Furthermore, the impact of employee health and wellbeing on a business’s bottom line is a growing concern. Employers face a yearly bill of around £9bn for sick pay and associated costs (Office for National Statistics, 2014), while a staggering 131 million days were lost due to sickness absence in 2013, costing the UK economy £100bn.
The introduction of a strategy which focuses on improving employee health and wellbeing along with a few simple initiatives can help employers to take a preventative approach to these issues. In time, this strategy can deliver significant benefits including reduced absenteeism, greater productivity and improved staff morale, engagement and retention.

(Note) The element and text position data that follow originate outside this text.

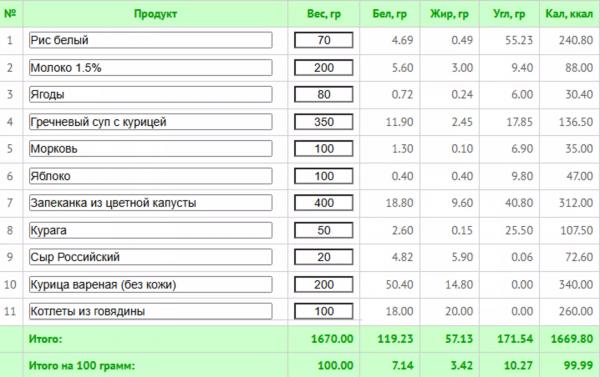The image size is (600, 377).
Task: Select the weight box showing 80
Action: click(x=324, y=95)
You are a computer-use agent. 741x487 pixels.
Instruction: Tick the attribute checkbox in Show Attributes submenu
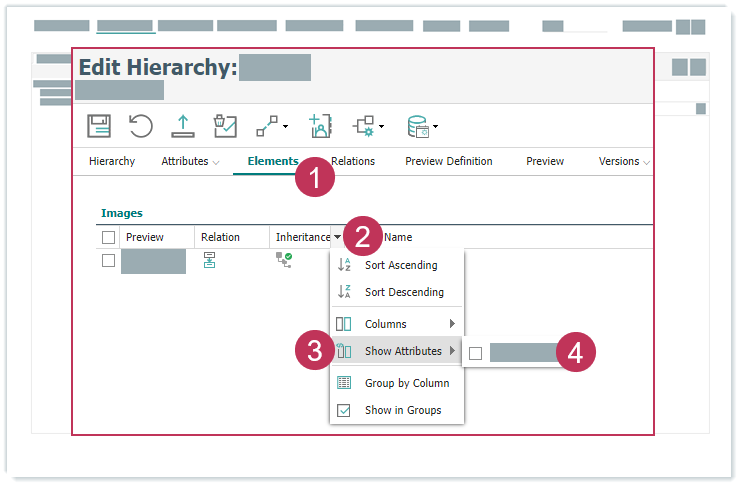point(476,352)
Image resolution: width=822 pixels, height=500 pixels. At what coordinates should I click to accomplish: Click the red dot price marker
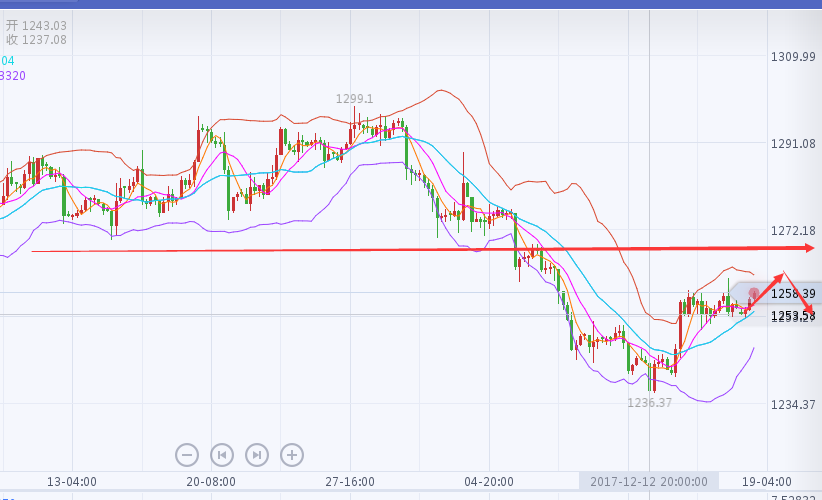tap(754, 293)
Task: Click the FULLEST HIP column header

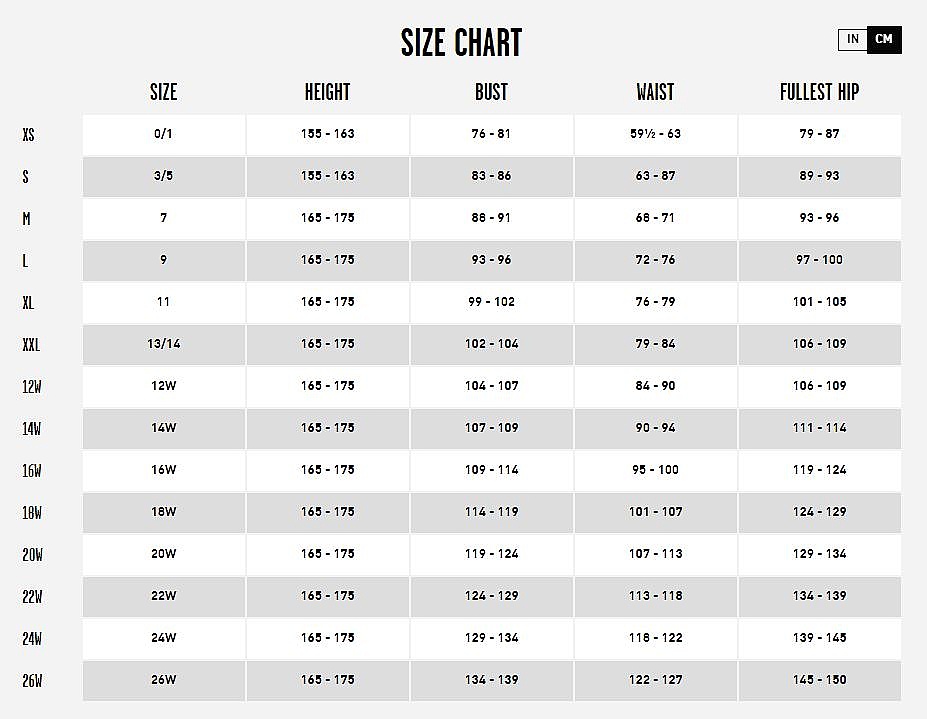Action: point(819,92)
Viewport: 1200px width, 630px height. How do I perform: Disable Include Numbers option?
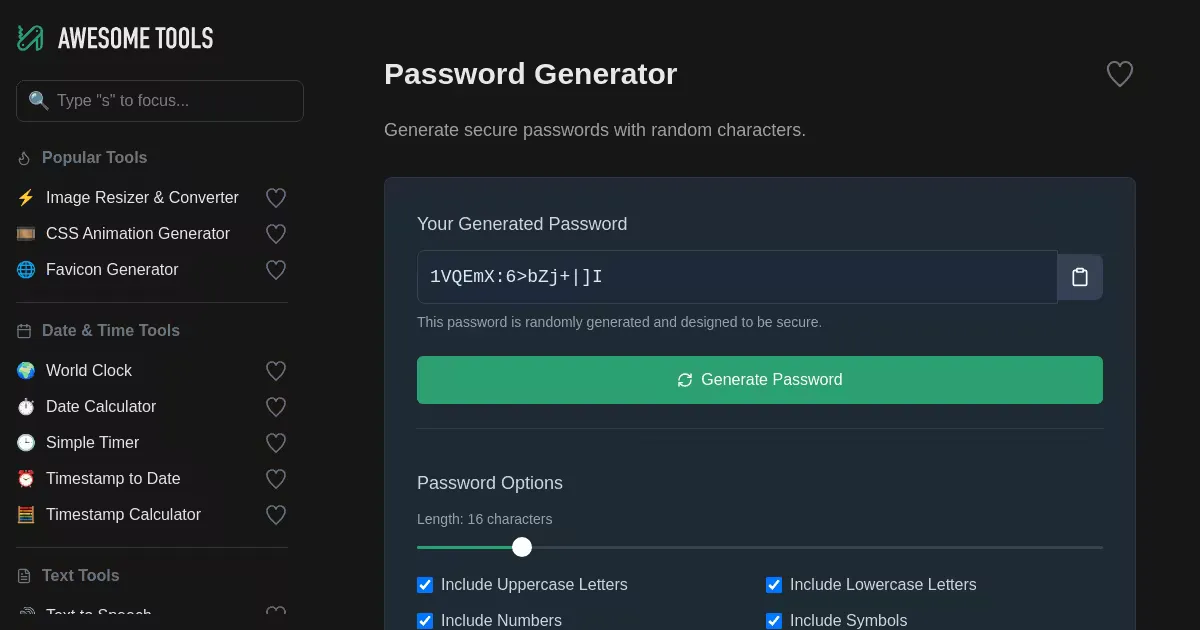[x=425, y=620]
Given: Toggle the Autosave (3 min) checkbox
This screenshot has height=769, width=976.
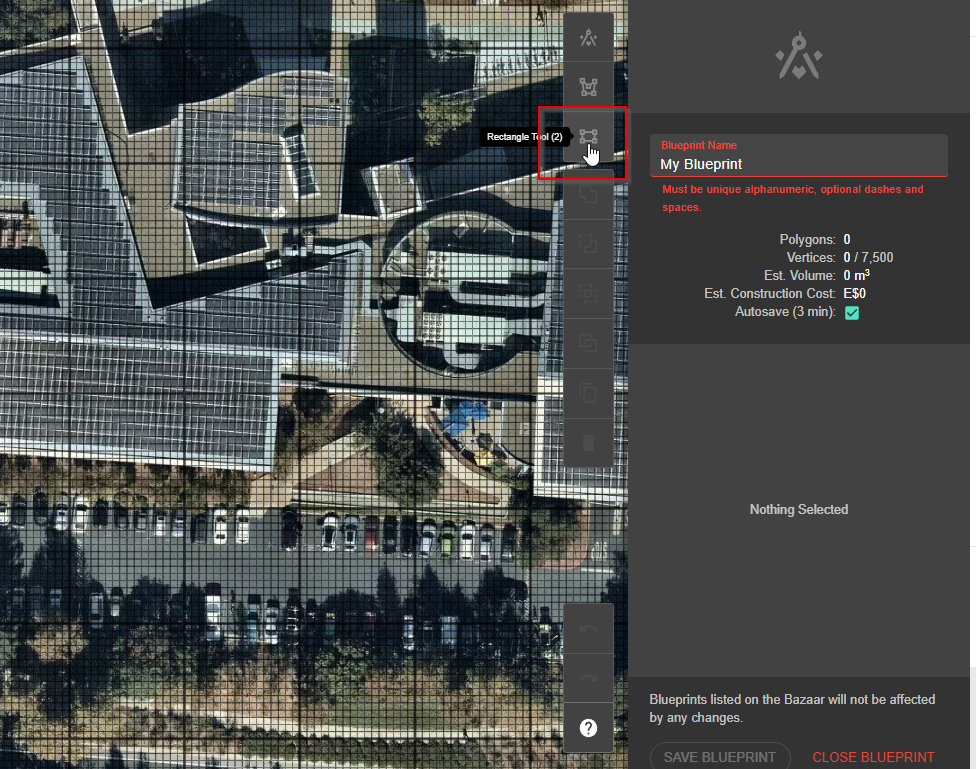Looking at the screenshot, I should coord(852,313).

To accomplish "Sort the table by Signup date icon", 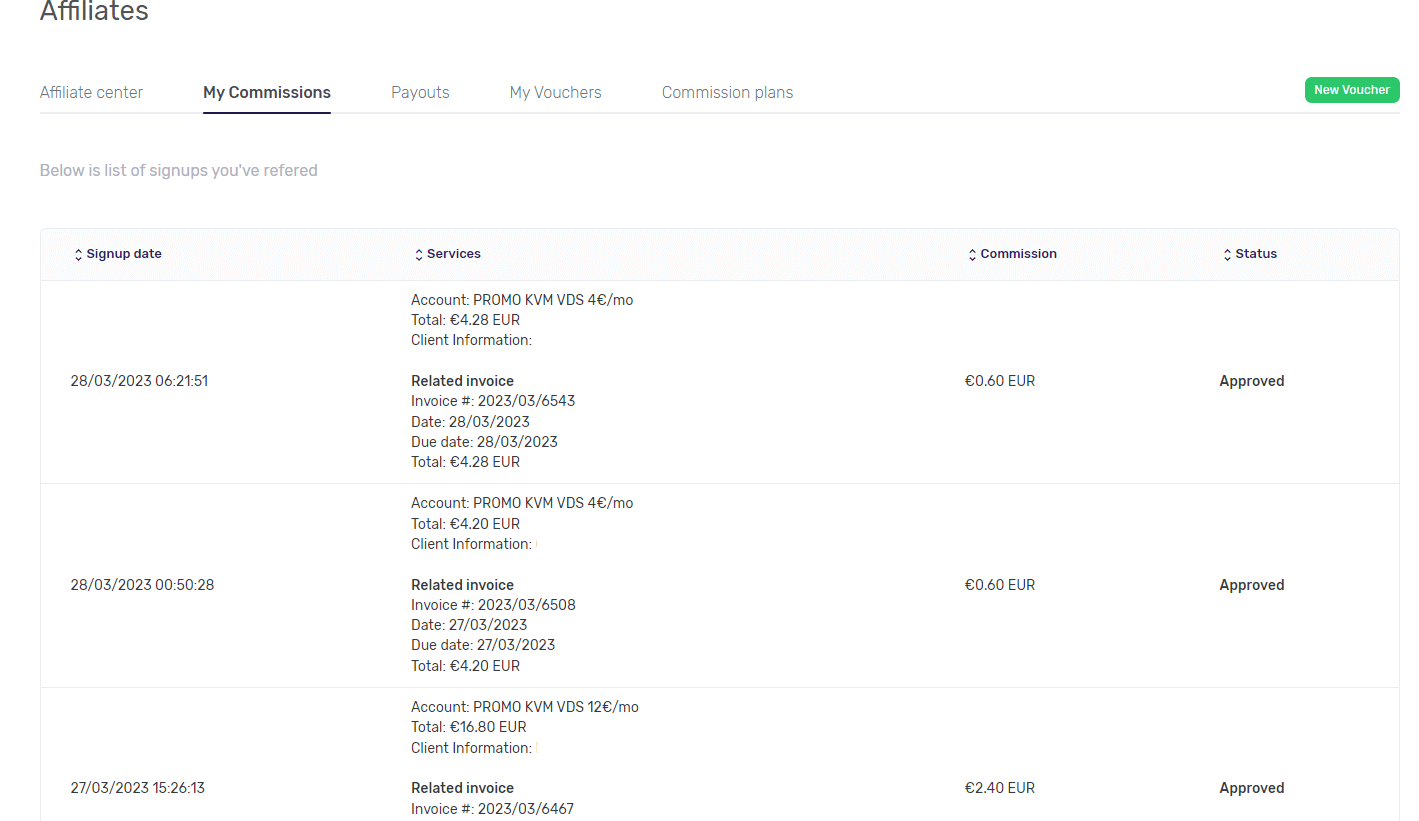I will 79,255.
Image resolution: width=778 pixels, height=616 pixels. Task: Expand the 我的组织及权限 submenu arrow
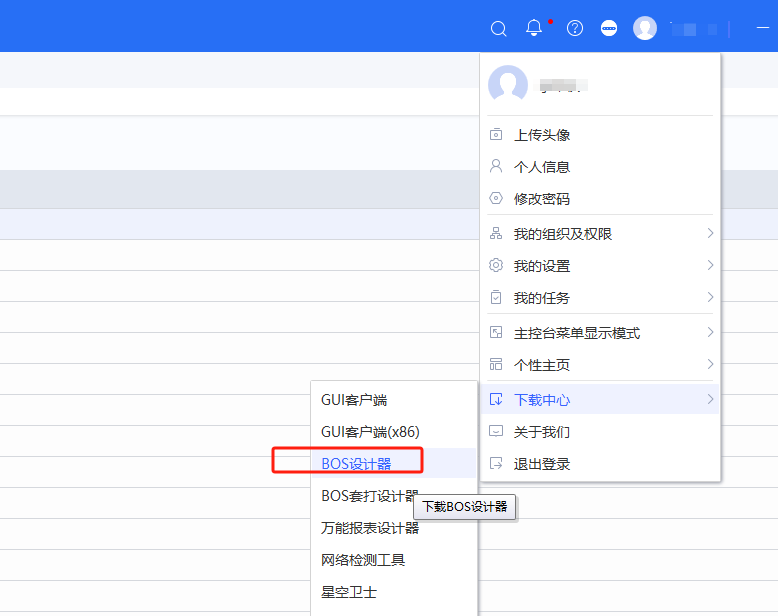click(x=710, y=234)
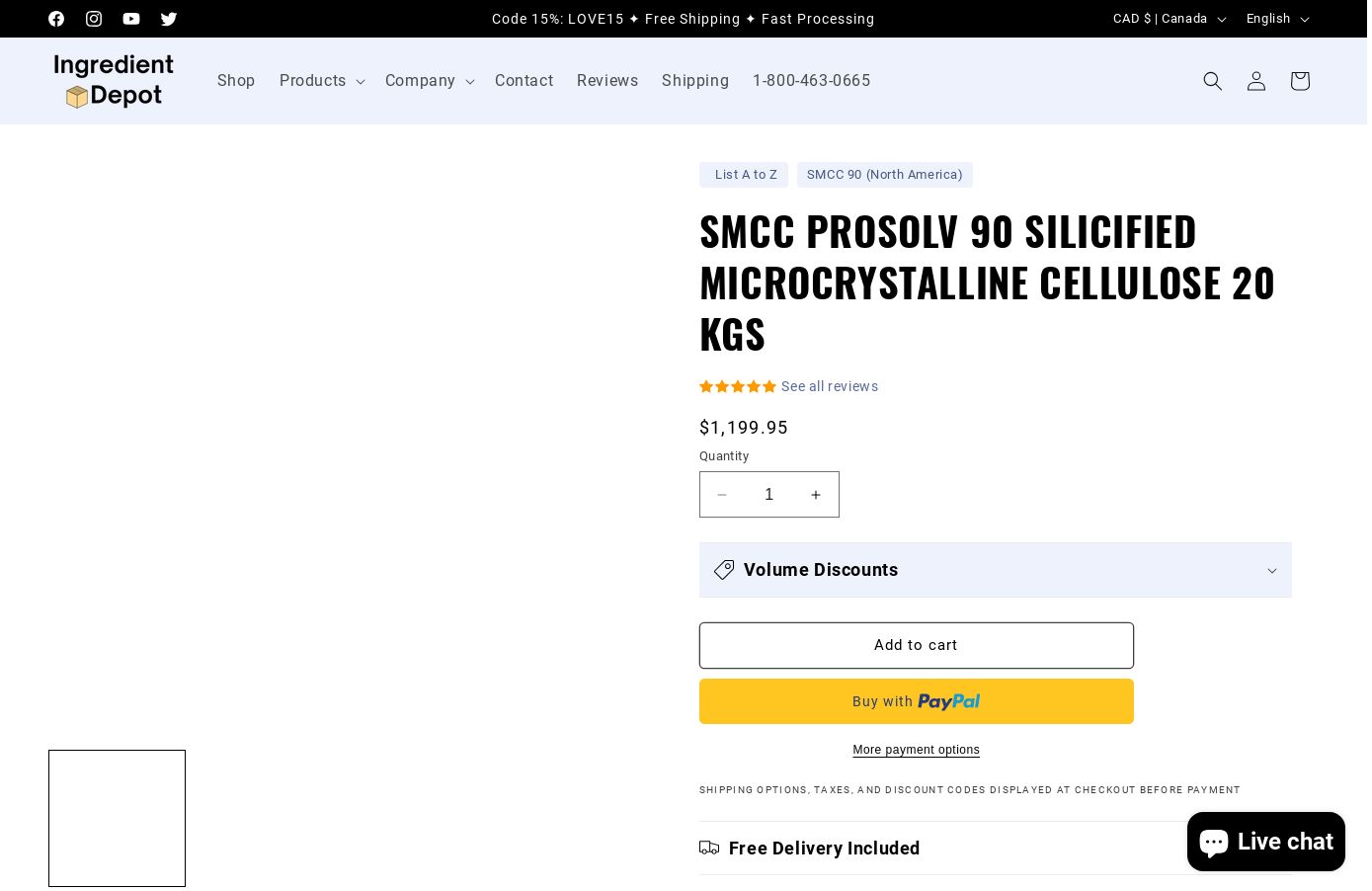Click the Buy with PayPal button
This screenshot has width=1372, height=891.
pyautogui.click(x=916, y=701)
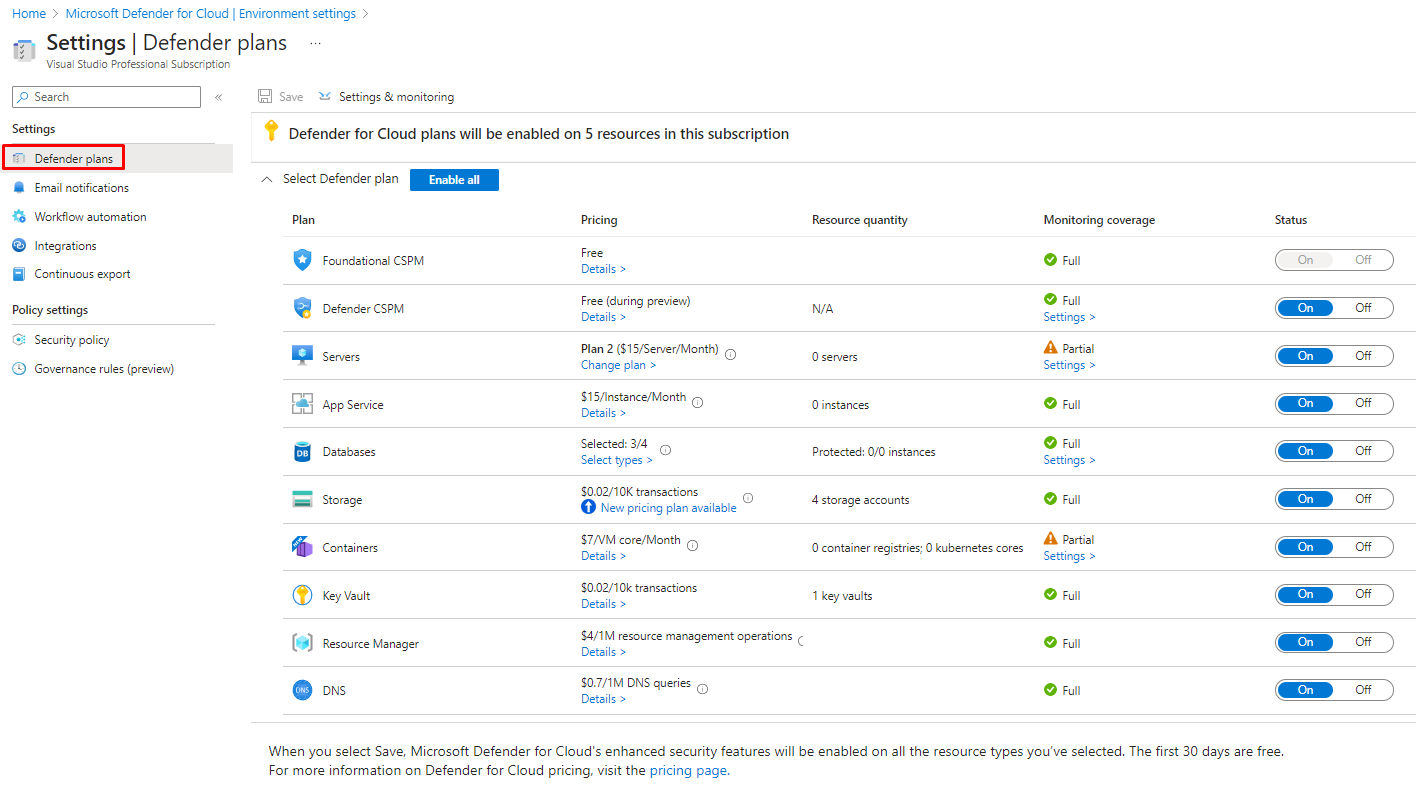Click the Storage plan icon

coord(302,499)
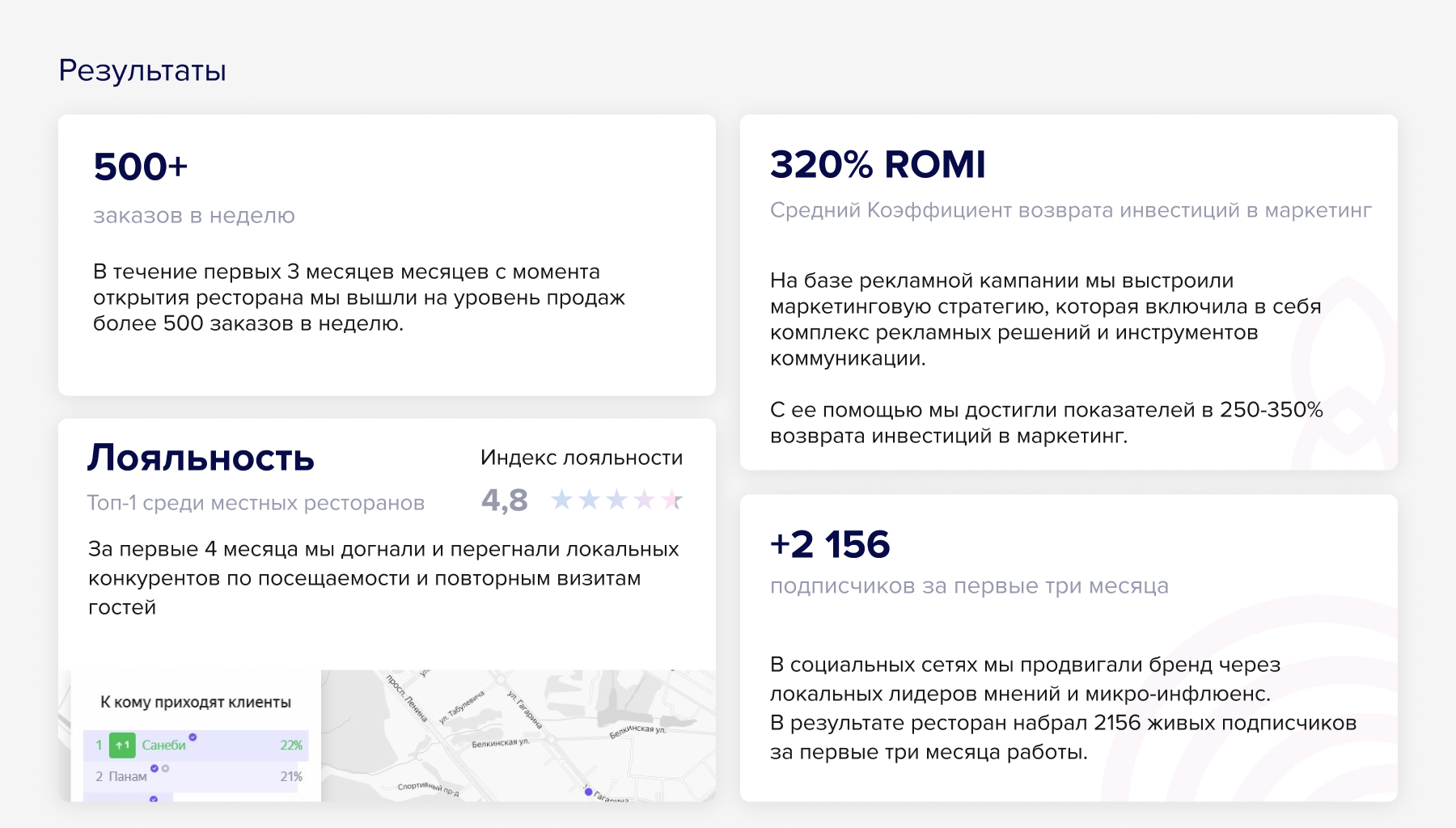Click the green rank-up badge beside Санеби
1456x828 pixels.
pyautogui.click(x=122, y=745)
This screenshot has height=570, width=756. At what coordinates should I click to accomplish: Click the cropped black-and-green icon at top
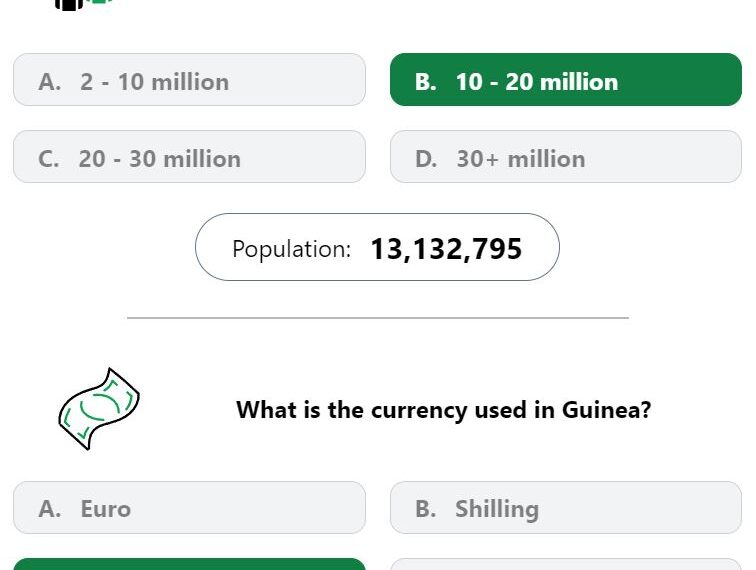coord(84,4)
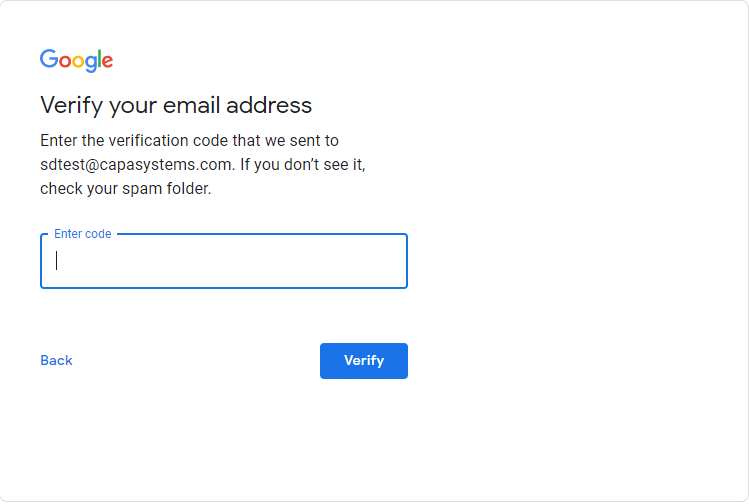This screenshot has width=749, height=504.
Task: Go back using the Back link
Action: [x=56, y=360]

Developing the most effective strategy for your workforce and convincing decision makers it’s a worthwhile investment can be daunting. And, if successful, it can be a challenge to implement and evaluate your strategy effectively.
Ideally HR managers need to have access to a support system to help them choose, implement and evaluate a health and wellbeing strategy that could make a real difference. This can be achieved by following a five-step process.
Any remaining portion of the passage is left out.